Work to be completed - Reproduce all of the data below without alteration; exclude every picture.
(Beginning of Information)
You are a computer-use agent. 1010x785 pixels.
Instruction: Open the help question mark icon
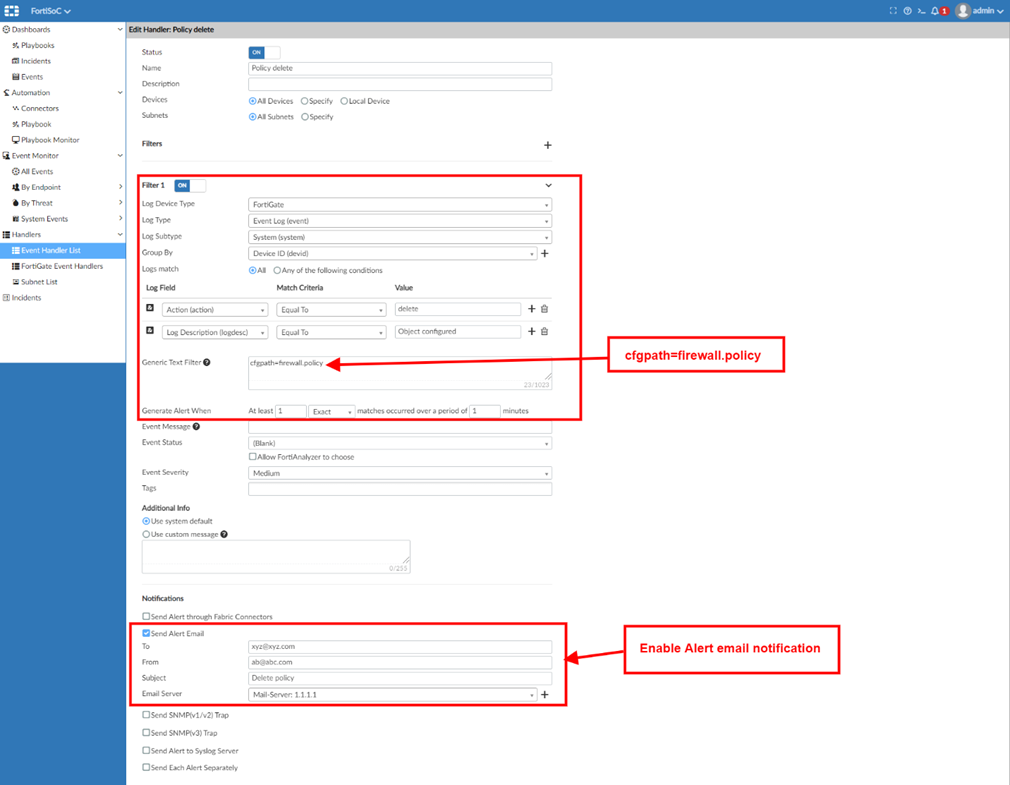tap(907, 11)
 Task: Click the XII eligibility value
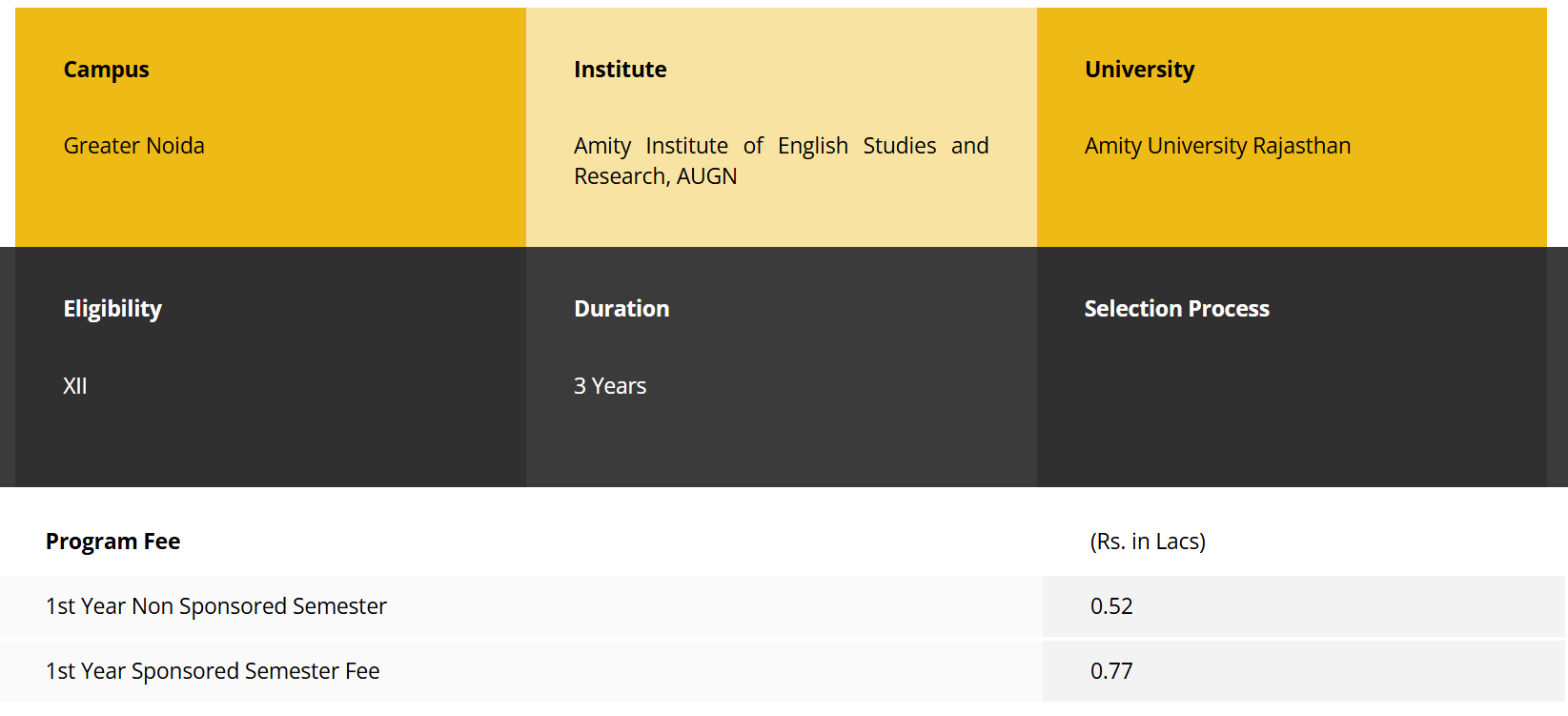pos(74,386)
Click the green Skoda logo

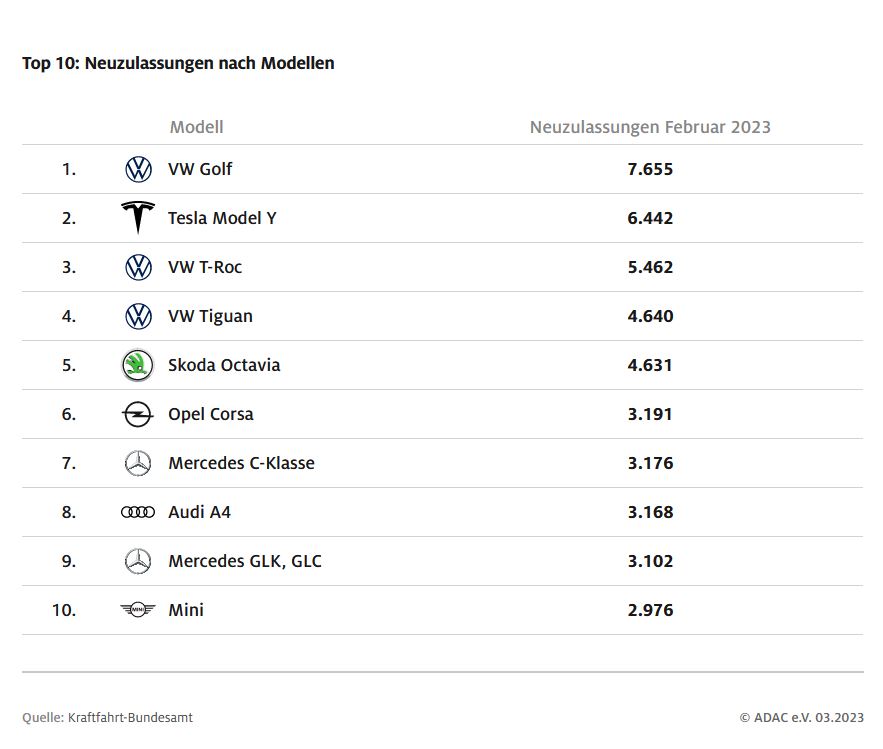(138, 365)
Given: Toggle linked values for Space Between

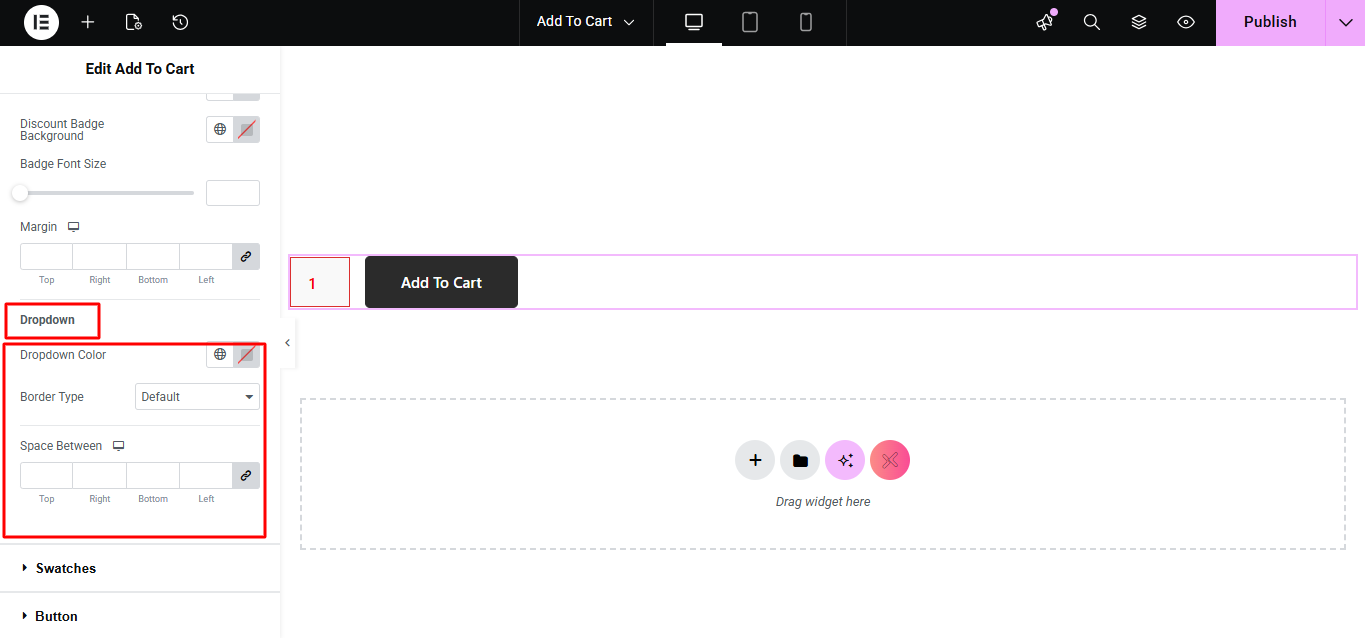Looking at the screenshot, I should point(246,476).
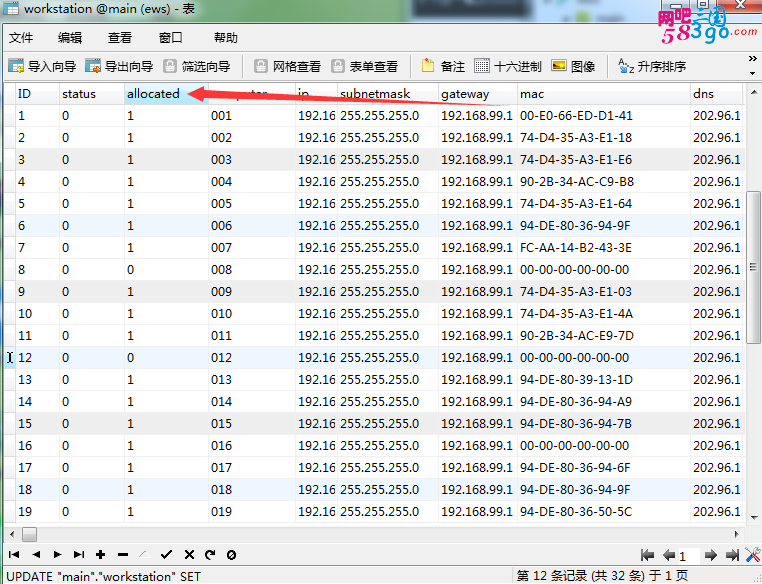Open the 导入向导 import wizard
The height and width of the screenshot is (584, 762).
click(x=42, y=67)
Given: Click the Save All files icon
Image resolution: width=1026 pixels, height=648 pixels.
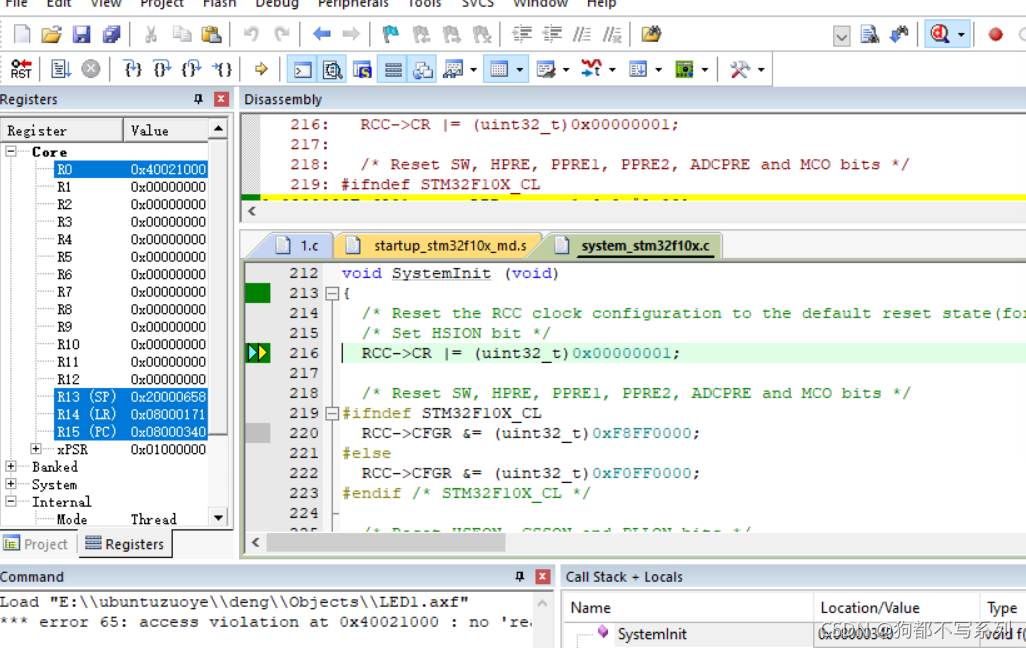Looking at the screenshot, I should click(111, 34).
(End of Information)
Exercise response -
You are a computer-use agent. 1010x785 pixels.
Instruction: Open the help question mark icon
tap(907, 11)
 Task: Click the XII eligibility value
pos(74,386)
Click the green Skoda logo

(138, 365)
Given: Toggle linked values for Space Between

Looking at the screenshot, I should point(246,476).
Open the 导入向导 import wizard
The height and width of the screenshot is (584, 762).
click(x=42, y=67)
Given: Click the Save All files icon
Image resolution: width=1026 pixels, height=648 pixels.
Looking at the screenshot, I should click(111, 34).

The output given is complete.